Response: We in class had already discussed our doubts that two courses will be enough to achieve the goals of further developing skills in clarifying issues and thinking through relevant arguments, and of raising the level of public debate among our graduates. We frankly cannot credit the idea that one would be more than a token gesture, or that those who work with students seriously think that one would be enough to make much difference. As for whether there's room in the B.A. or in the senior year for two additional courses, we looked at the stats provided by HSU's office of Analytic Studies (a good name to swipe for the department overseeing this requirement). We graduate 1200 to 1400 seniors each year but have nearly 3000 seniors enrolled. Over the last few years here are the percentages of students who came here as freshmen who graduated four years plus one summer and one semester later: 1995, 7.2% graduated, of those who came here four and a half years earlier; 1996, 5.6%; 1997, 11.0%; 1998, 9.3%; 1999, 7.6%; 2000, 7.4%; 2001, 11.8%; 2002, 9.7%; 2003, 11.7%. Typically, it's two more years (a total of six and a half) before the percentage of those who graduate gets near 50%. It seems students take the time needed and could accomodate this requirement. We tried to find out the distribution for number of credits students accumulate by graduation, but could not do so quickly. We suggest this might also be relevant. Ironically, our suggestion that the bachelor's should be made a five year degree has apparently already been implemented.

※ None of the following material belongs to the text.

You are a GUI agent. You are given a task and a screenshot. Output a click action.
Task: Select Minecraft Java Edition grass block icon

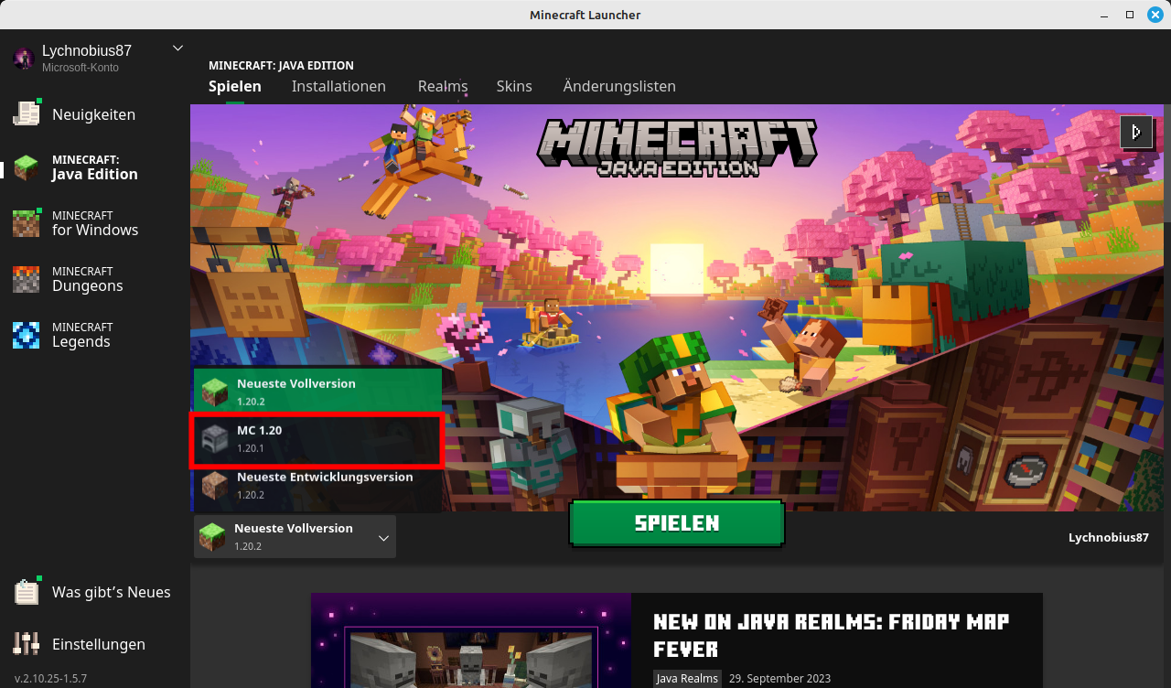27,167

- The proposal is not specific enough, and should be developed with spelled-out course descriptions, syllabi, model writing assignments.
Response: You're right. It will be necessary if the UCC is to certify courses as meeting this requirement to provide models and more specific guidelines showing what is to be expected of courses meeting these requirements. We expect faculty debate will sharpen expectations and lay out policy. We have not thought about whether 25 or whether 30 pages of argumentative prose and analysis would be more appropriate as a writing component guideline, or the extent to which the research skills component should also result in writing projects. These details seem more the job of faculty. We do suggest that faculty look around at courses already on the books which would meet or come near to meeting this requirement. We had no trouble coming up with a list of eleven in about four minutes. Faculty can surely do better.
- The proposal has quite complex ramifications and is likely to drown in committee.
Response: That's not our table. We've put quite a bit of good faith effort into this proposal, have had mostly positive feedback so far from faculty, administrators, and students who have responded to drafts, and now it is up to faculty to set aside irrelevant worries, such as most of the worries about turf (granted some of those are relevant) and do the right thing.